- Data section:
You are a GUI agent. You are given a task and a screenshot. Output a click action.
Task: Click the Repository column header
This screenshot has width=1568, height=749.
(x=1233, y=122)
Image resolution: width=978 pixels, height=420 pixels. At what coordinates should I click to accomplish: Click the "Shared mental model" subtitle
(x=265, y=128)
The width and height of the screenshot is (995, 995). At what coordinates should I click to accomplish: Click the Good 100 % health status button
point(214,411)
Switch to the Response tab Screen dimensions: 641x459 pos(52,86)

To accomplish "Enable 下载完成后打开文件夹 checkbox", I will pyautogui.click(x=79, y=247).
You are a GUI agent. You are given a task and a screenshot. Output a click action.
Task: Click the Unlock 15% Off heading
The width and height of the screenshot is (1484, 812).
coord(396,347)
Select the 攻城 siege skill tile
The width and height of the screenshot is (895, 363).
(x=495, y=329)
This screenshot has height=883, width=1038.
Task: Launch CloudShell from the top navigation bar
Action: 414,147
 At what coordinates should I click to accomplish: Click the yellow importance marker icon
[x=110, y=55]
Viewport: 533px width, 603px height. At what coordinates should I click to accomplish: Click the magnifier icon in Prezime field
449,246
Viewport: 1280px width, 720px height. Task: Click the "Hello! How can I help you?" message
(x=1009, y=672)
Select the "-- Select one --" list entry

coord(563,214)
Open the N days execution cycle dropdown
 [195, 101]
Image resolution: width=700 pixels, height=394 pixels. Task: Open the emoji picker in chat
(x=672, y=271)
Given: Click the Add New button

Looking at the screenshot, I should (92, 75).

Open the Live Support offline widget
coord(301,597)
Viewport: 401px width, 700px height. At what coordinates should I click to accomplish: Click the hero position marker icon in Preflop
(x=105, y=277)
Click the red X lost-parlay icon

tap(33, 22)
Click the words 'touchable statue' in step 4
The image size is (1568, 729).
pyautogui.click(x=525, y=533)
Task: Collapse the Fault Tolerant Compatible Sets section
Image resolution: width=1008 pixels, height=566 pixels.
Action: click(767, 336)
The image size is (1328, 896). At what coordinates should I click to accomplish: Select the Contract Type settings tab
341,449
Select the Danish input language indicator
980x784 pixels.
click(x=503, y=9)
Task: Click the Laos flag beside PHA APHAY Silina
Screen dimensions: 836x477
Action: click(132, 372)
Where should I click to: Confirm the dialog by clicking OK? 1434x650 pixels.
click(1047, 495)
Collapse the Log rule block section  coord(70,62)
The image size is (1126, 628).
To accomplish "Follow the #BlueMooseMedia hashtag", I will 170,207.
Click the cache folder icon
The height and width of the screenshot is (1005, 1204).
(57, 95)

- Task goal:
Every entry must be duplicated exactly as it was written.

- Response box:
You are a GUI agent. You are given a task and a screenshot. Output a click action.
Task: Click the Repository column header
This screenshot has width=1568, height=749.
(x=1233, y=122)
Image resolution: width=978 pixels, height=420 pixels. At what coordinates should I click to accomplish: Click the "Shared mental model" subtitle
(x=265, y=128)
The width and height of the screenshot is (995, 995). At what coordinates should I click to accomplish: Click the Good 100 % health status button
point(214,411)
Switch to the Response tab Screen dimensions: 641x459 pos(52,86)

To accomplish "Enable 下载完成后打开文件夹 checkbox", I will pyautogui.click(x=79, y=247).
You are a GUI agent. You are given a task and a screenshot. Output a click action.
Task: Click the Unlock 15% Off heading
The width and height of the screenshot is (1484, 812).
coord(396,347)
Select the 攻城 siege skill tile
The width and height of the screenshot is (895, 363).
(x=495, y=329)
This screenshot has height=883, width=1038.
Task: Launch CloudShell from the top navigation bar
Action: 414,147
 At what coordinates should I click to accomplish: Click the yellow importance marker icon
[x=110, y=55]
Viewport: 533px width, 603px height. At what coordinates should I click to accomplish: Click the magnifier icon in Prezime field
449,246
Viewport: 1280px width, 720px height. Task: Click the "Hello! How can I help you?" message
(x=1009, y=672)
Select the "-- Select one --" list entry

coord(563,214)
Open the N days execution cycle dropdown
 [195, 101]
Image resolution: width=700 pixels, height=394 pixels. Task: Open the emoji picker in chat
(x=672, y=271)
Given: Click the Add New button

Looking at the screenshot, I should (92, 75).

Open the Live Support offline widget
coord(301,597)
Viewport: 401px width, 700px height. At what coordinates should I click to accomplish: Click the hero position marker icon in Preflop
(x=105, y=277)
Click the red X lost-parlay icon

tap(33, 22)
Click the words 'touchable statue' in step 4
The image size is (1568, 729).
pyautogui.click(x=525, y=533)
Task: Collapse the Fault Tolerant Compatible Sets section
Image resolution: width=1008 pixels, height=566 pixels.
Action: click(767, 336)
The image size is (1328, 896). At what coordinates should I click to accomplish: Select the Contract Type settings tab
341,449
Select the Danish input language indicator
980x784 pixels.
click(x=503, y=9)
Task: Click the Laos flag beside PHA APHAY Silina
Screen dimensions: 836x477
Action: click(132, 372)
Where should I click to: Confirm the dialog by clicking OK? 1434x650 pixels.
click(1047, 495)
Collapse the Log rule block section  coord(70,62)
The image size is (1126, 628).
To accomplish "Follow the #BlueMooseMedia hashtag", I will 170,207.
Click the cache folder icon
The height and width of the screenshot is (1005, 1204).
(57, 95)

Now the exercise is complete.